**What is being asked**:
Starting at the line with "You are a computer-use", retype each line exactly up to and including the final line of the records below.
#####
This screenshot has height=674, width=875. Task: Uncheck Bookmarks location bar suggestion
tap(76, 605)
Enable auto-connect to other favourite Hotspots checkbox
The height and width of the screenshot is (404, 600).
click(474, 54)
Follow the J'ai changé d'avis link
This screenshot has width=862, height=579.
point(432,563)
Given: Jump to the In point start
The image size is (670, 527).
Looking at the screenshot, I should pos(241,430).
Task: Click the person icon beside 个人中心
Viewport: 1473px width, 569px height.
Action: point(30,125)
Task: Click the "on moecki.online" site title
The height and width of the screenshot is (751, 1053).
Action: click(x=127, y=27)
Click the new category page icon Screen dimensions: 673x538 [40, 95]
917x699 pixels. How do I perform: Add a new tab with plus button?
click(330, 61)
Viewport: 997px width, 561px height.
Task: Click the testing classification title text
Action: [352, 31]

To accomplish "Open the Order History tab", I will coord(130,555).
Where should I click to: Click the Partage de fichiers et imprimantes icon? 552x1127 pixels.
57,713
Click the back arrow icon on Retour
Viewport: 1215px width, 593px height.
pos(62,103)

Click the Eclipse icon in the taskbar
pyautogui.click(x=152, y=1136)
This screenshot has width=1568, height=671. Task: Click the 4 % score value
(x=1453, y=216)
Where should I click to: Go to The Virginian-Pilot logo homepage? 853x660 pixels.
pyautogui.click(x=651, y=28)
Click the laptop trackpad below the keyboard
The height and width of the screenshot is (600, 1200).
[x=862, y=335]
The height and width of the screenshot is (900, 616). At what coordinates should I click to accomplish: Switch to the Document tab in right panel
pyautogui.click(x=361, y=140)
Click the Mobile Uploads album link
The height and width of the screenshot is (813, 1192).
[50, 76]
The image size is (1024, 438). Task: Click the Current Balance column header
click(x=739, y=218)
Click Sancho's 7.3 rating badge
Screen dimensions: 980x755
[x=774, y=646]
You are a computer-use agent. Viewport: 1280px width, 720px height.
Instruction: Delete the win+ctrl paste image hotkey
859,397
#####
**Solution to the problem**:
You are a computer-use agent. Viewport: 1280px width, 720px height.
Instruction: Delete the win+ctrl paste image hotkey
859,397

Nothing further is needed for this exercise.